Output the whole listing below exactly, omitting the images.

***** Input records *****

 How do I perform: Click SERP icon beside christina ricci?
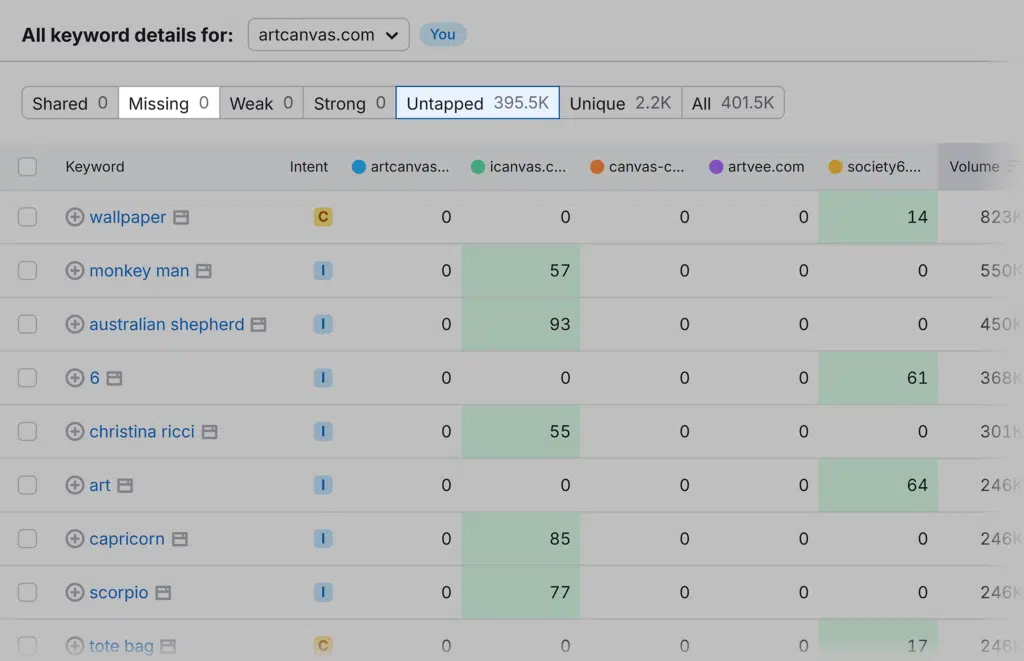click(209, 432)
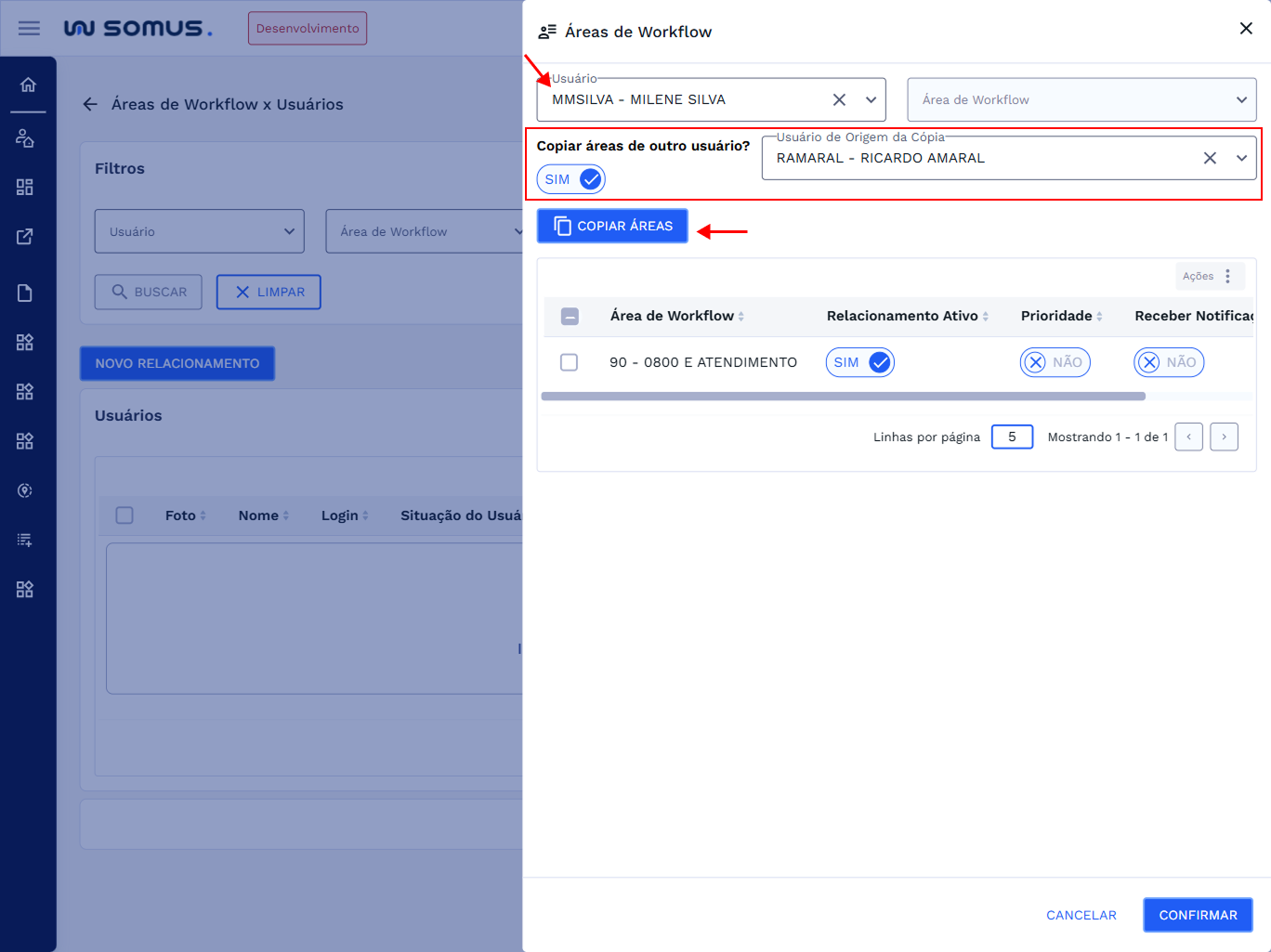Expand Usuário de Origem da Cópia dropdown
This screenshot has width=1271, height=952.
1241,158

*****

▶ [Solution for this exercise]
 How do I perform: Click SERP icon beside christina ricci?
click(209, 432)
Expand Usuário de Origem da Cópia dropdown
This screenshot has width=1271, height=952.
1241,158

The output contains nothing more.